Fourth Sunday in Advent (Matthew 1:18-25)

Anton Raphael Mengs Angel Appears to Joseph in a Dream (1773-1774)

Our Gospel reading falls nearly at the beginning of Matthew’s Gospel.  What comes very first is the introduction: “The book of the genealogy of Jesus Christ, the son of David, the son of Abraham.” (Matt. 1:1)

Recall the promise given to Abraham: “In you and in your Offspring, all the families of the earth will be blessed.” (Gen. 12:3) What is that blessing?

Prosperity preachers like Joel Osteen describe blessing as good things happening to you—good gifts abound in health, wealth, good government, good friends, and the like.  If there’s bad, it’s just a momentary setback. As long as you stay positive and hopeful you’ll make it through and then God will bless you again. This makes God no more than a vending machine for good things and a coach to encourage you to live you “best life now.”  What a bunch of malarkey!

•••

*DIRECTION 1*
Reproduce word for word the part of the Advent sermon that opens with the words containing "Fourth Sunday in" and closes with "is that blessing?".
The sermon text above and the rows that follow are unrelated to each other.

•••

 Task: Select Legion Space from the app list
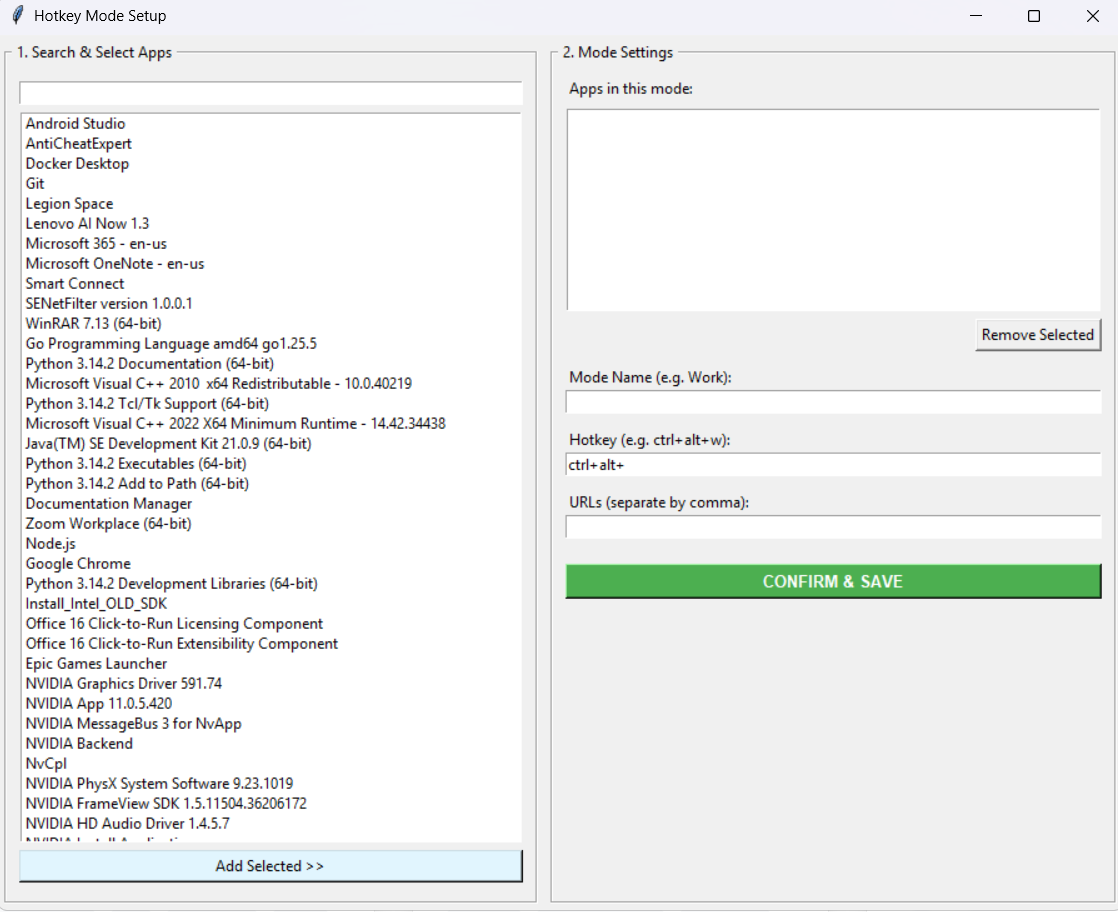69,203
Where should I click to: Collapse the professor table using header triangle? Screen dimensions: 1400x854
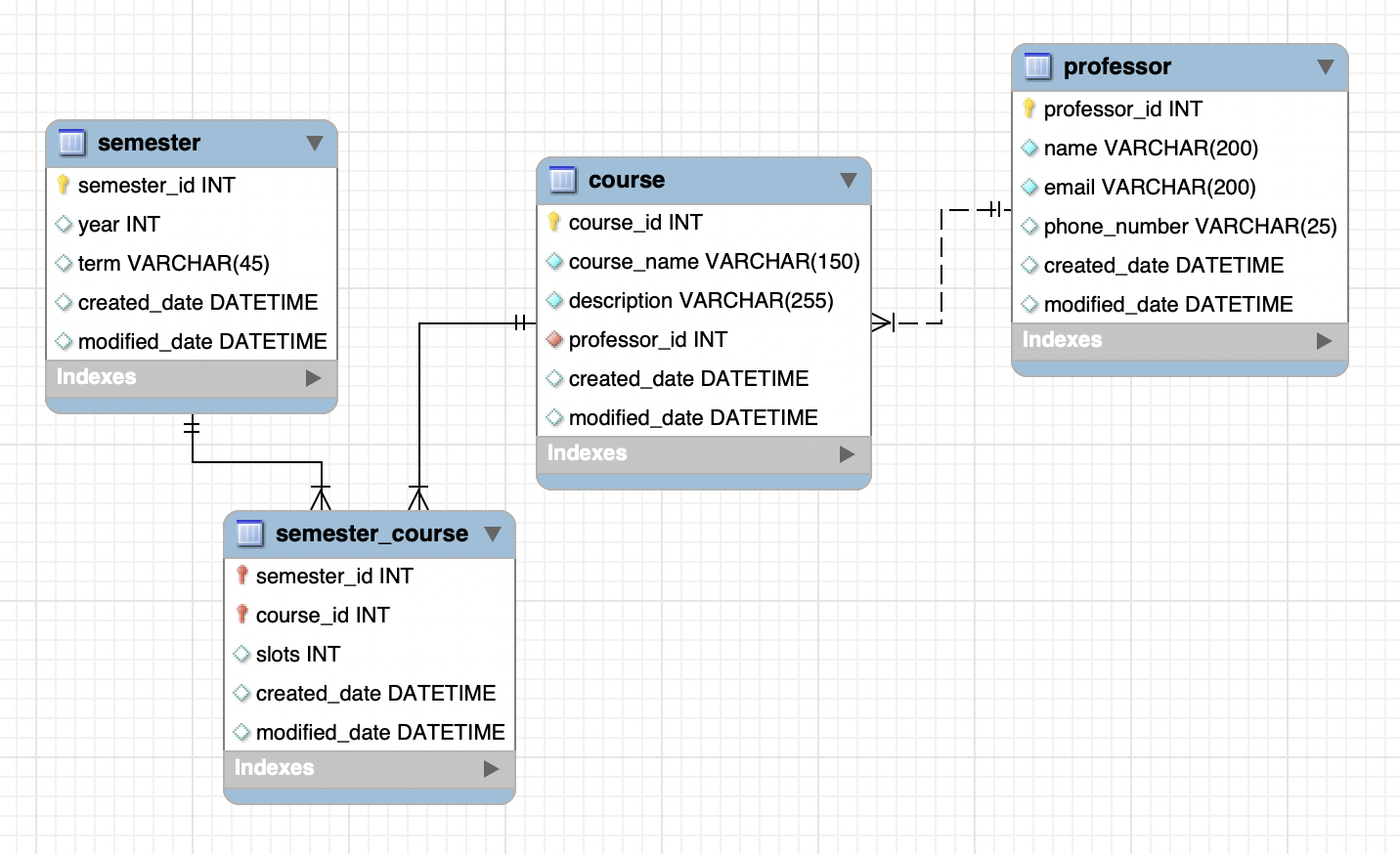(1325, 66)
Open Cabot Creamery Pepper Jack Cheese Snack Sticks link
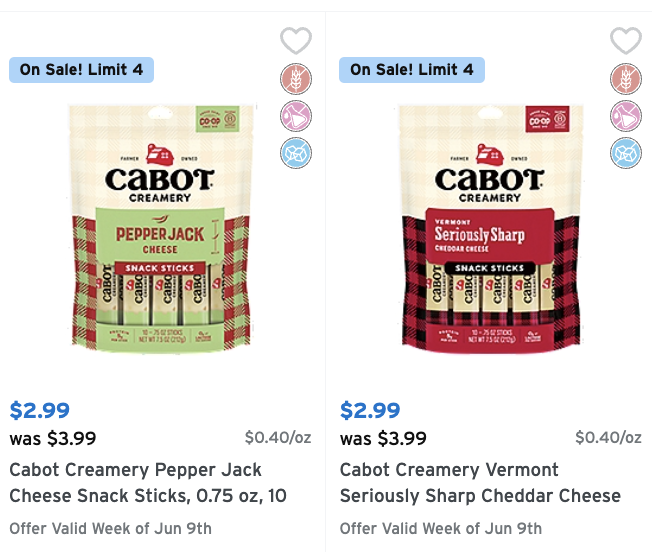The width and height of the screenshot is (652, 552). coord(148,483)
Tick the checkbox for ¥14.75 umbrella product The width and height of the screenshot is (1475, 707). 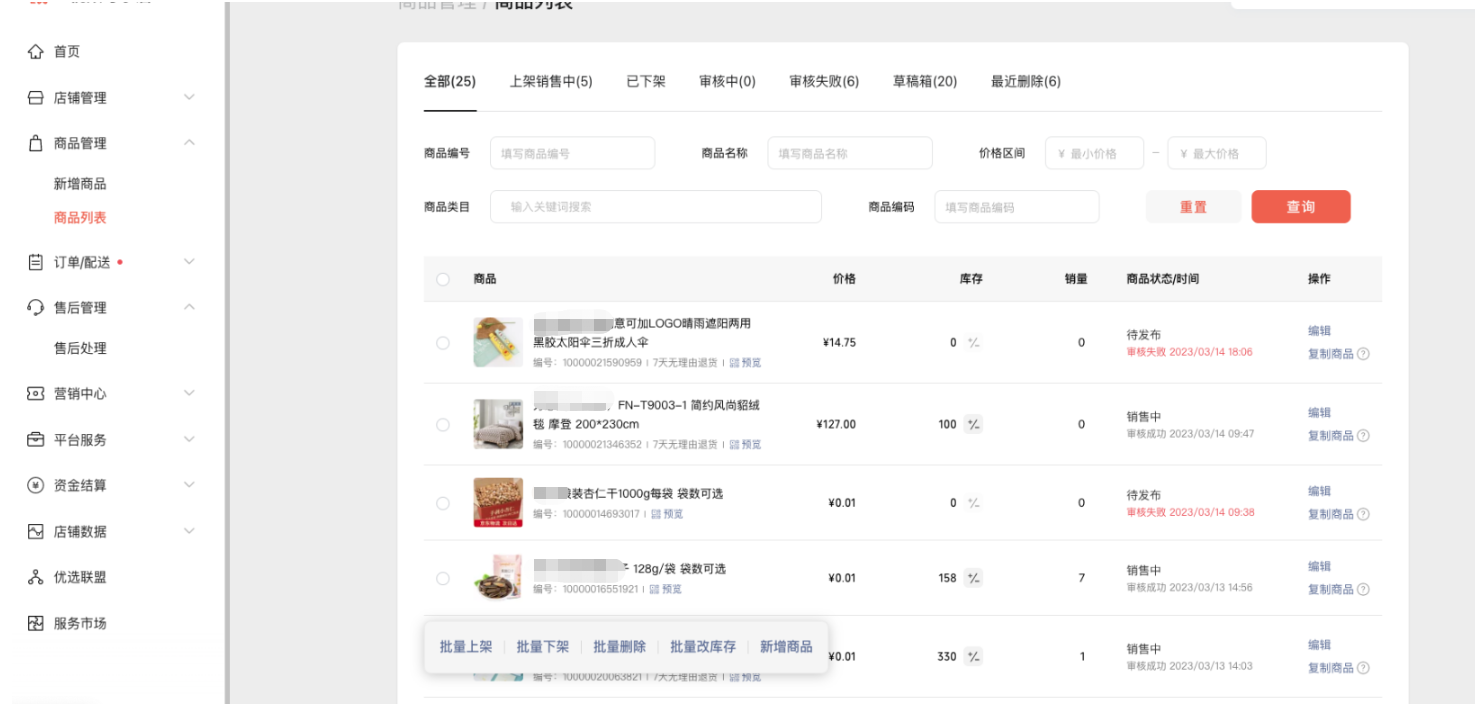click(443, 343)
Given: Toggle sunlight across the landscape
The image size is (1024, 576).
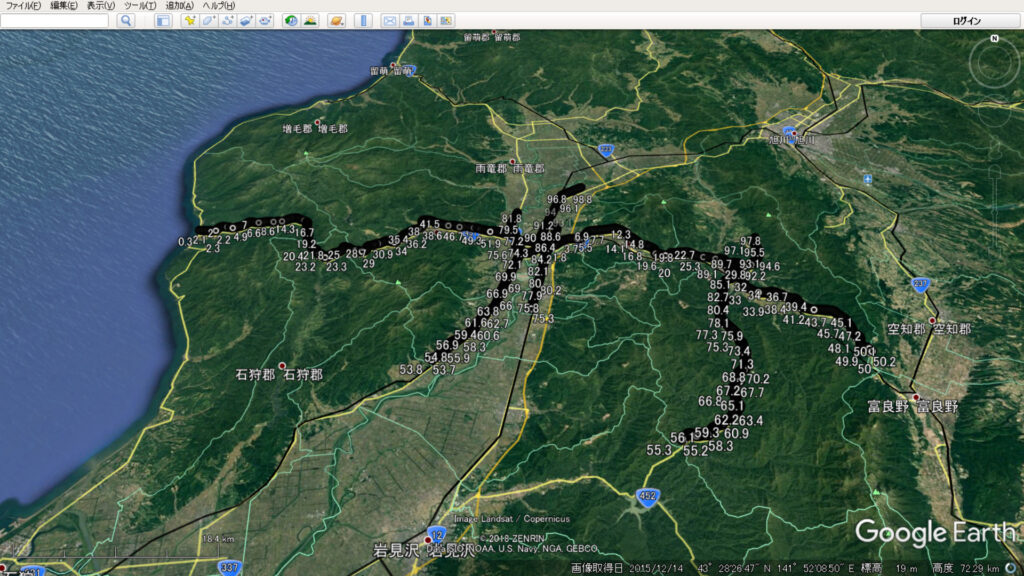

•••

*DIRECTION 2*
Quote the rows exactly from the first row through the row containing "The width and height of the screenshot is (652, 552).", omitting the pictures.

*WRITTEN ANSWER 1*
Fourth Sunday in Advent (Matthew 1:18-25)

Anton Raphael Mengs Angel Appears to Joseph in a Dream (1773-1774)

Our Gospel reading falls nearly at the beginning of Matthew’s Gospel.  What comes very first is the introduction: “The book of the genealogy of Jesus Christ, the son of David, the son of Abraham.” (Matt. 1:1)

Recall the promise given to Abraham: “In you and in your Offspring, all the families of the earth will be blessed.” (Gen. 12:3) What is that blessing?

*WRITTEN ANSWER 2*
 Task: Select Legion Space from the app list
69,203
Where should I click to: Collapse the professor table using header triangle? Screen dimensions: 1400x854
(1325, 66)
Open Cabot Creamery Pepper Jack Cheese Snack Sticks link
The width and height of the screenshot is (652, 552). coord(148,483)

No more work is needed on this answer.